Answer these from the tennis shoulder-pain post below:
1. What price does it give for the "Tennis Injury Handbook"?
2. What is the most weight it allows for the strengthening exercises?
3. Which exercise is listed right after "Lateral Lift"?
— START Extracted text —
As TCF mentioned always warm-up your body followed by light stretching before and after play. As you age more like some of us you'll find that stretch after play will work wonders.:)

Personally haven't dealt with shoulder pain so I've just briefly reviewed a book "Tennis Injury Handbook" authors Levy & Fuerst, Foreworded by Dennis Van der Meer $14.95. My first take would lead me to agree with several here in regards to rest. Levy from his book disagrees: "How Not to Treat Rotator Cuff Problems
1)anti-inflammatory agents or cortison (steroid) injections. 2) Mentions how high school and college players are told by doctors not to play for weeks only to come back and begin serving with pain that comes back very quickly.

Correct Treatment for Rotator Cuff Injuries

Strengthening Exercises with 15 lbs MAX until fatigue sets in or 50 reps once a day.

the book illustrates the following

Arm Curl
Reverse Arm Curl
Front Lift (Palm Up)
Front Lift (Palm Down)
Lateral Lift
Bent-over Lateral Lift
Bent-over Chest Lift

There are obviously different types of shoulder injuries and some of them do require rest and in some cases a doctor's examination; however you may try with very light weight and very light reps some of the free weight exercises above.
— END Extracted text —
— START Entries —
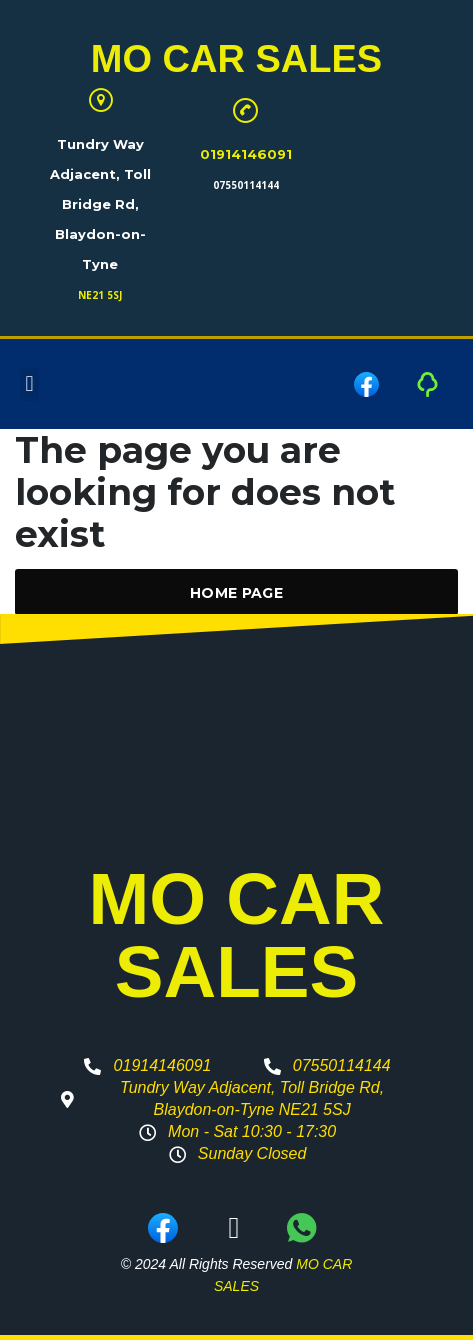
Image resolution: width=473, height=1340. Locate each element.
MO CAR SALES (236, 59)
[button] (29, 384)
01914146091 (246, 154)
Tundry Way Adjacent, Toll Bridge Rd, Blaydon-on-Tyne (100, 204)
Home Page (236, 593)
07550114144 (246, 185)
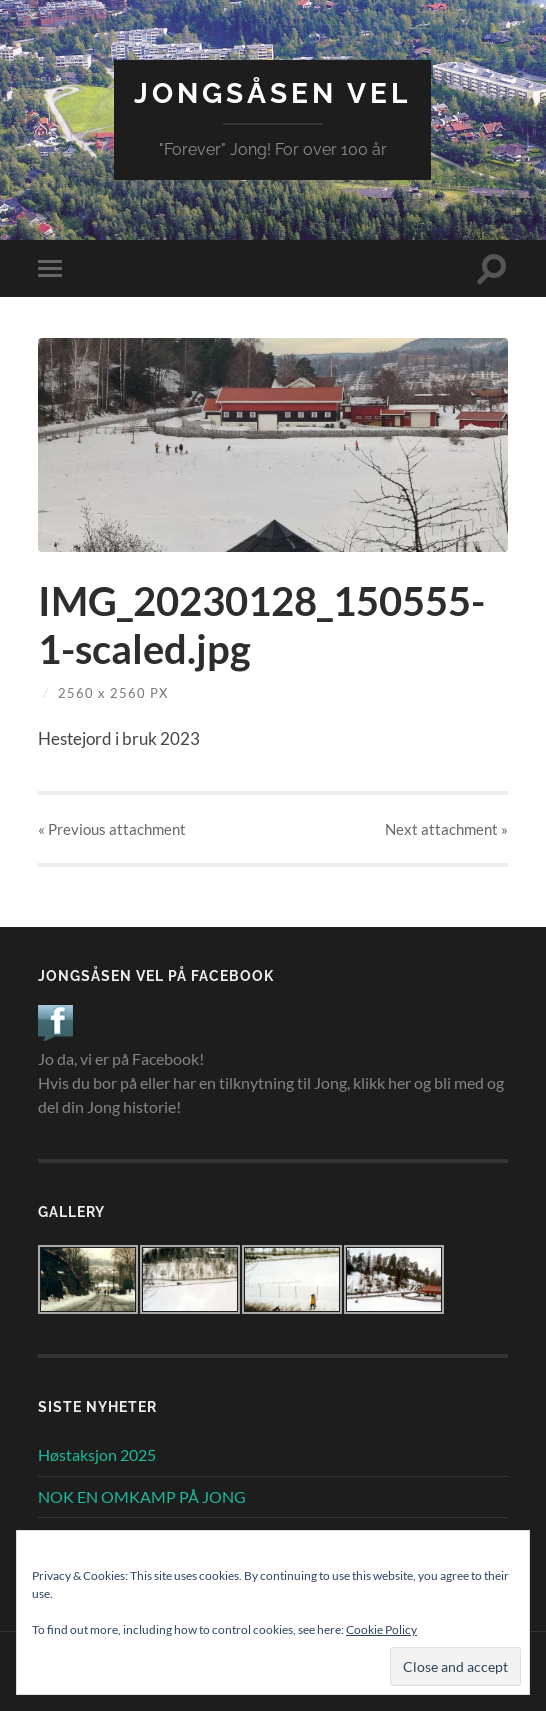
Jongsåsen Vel (272, 93)
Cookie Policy (381, 1629)
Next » (446, 829)
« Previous (112, 829)
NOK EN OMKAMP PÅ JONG (142, 1496)
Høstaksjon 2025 (97, 1454)
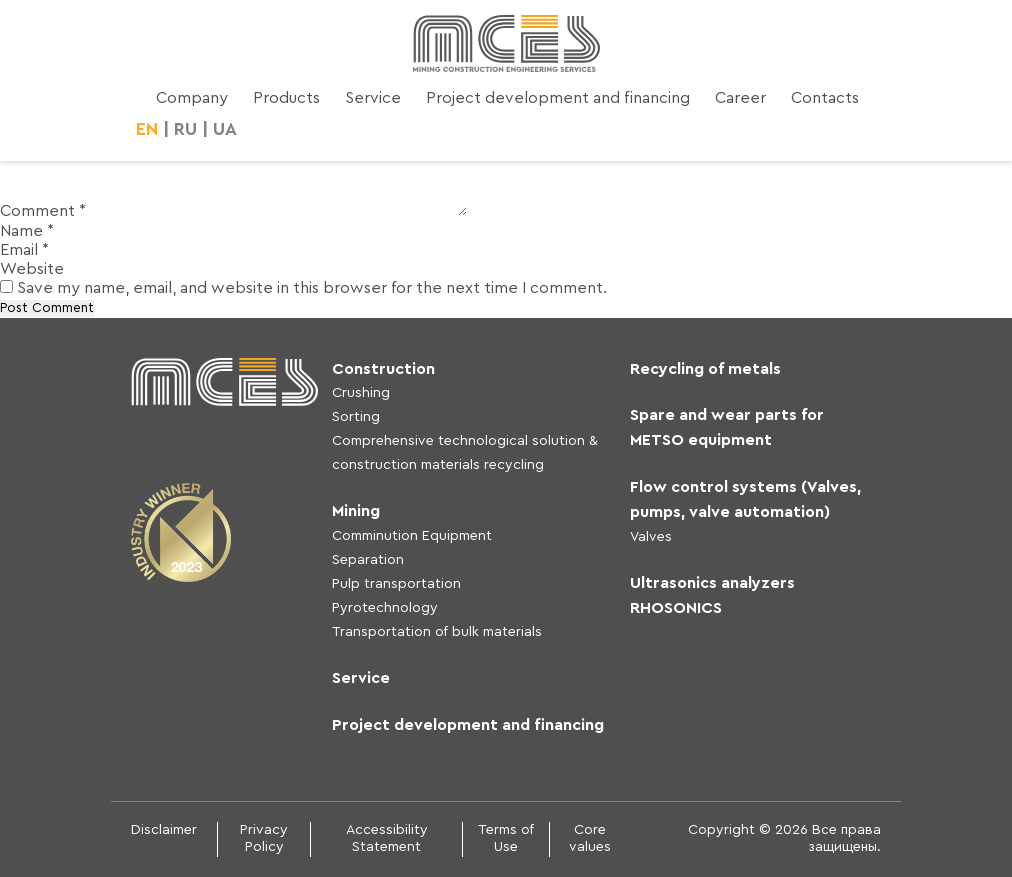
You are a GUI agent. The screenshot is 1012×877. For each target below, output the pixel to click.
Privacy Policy (264, 839)
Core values (590, 839)
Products (286, 98)
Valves (651, 537)
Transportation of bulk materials (437, 632)
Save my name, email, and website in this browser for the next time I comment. (312, 288)
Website (32, 269)
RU (185, 129)
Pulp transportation (396, 584)
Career (740, 98)
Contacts (825, 98)
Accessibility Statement (387, 839)
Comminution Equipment (412, 536)
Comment (43, 211)
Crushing (361, 393)
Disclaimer (164, 830)
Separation (368, 560)
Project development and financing (558, 98)
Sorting (356, 417)
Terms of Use (506, 839)
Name (27, 231)
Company (192, 98)
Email (24, 250)
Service (373, 98)
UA (225, 129)
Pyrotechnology (385, 608)
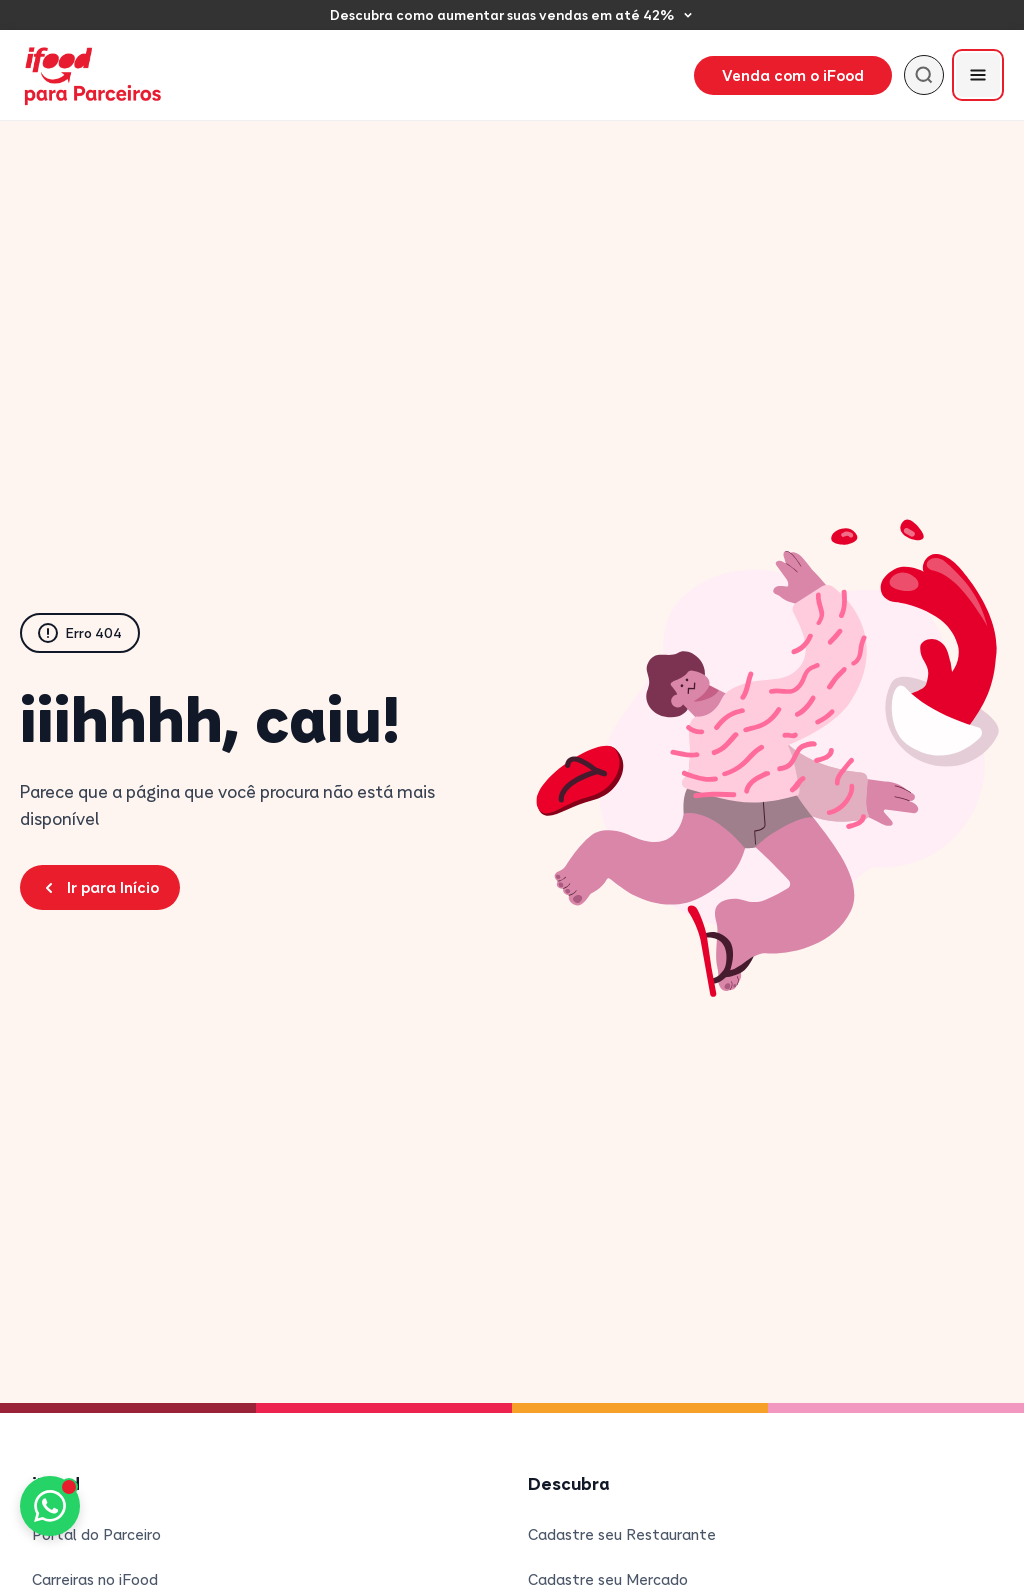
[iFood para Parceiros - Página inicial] (94, 75)
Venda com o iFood (793, 75)
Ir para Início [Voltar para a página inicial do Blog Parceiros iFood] (100, 887)
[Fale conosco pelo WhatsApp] (50, 1506)
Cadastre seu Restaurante (622, 1534)
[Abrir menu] (978, 75)
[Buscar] (924, 75)
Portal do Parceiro (96, 1534)
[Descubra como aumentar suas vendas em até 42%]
— END Entries —
Worked answer:
1. $14.95
2. 15 lbs
3. Bent-over Lateral Lift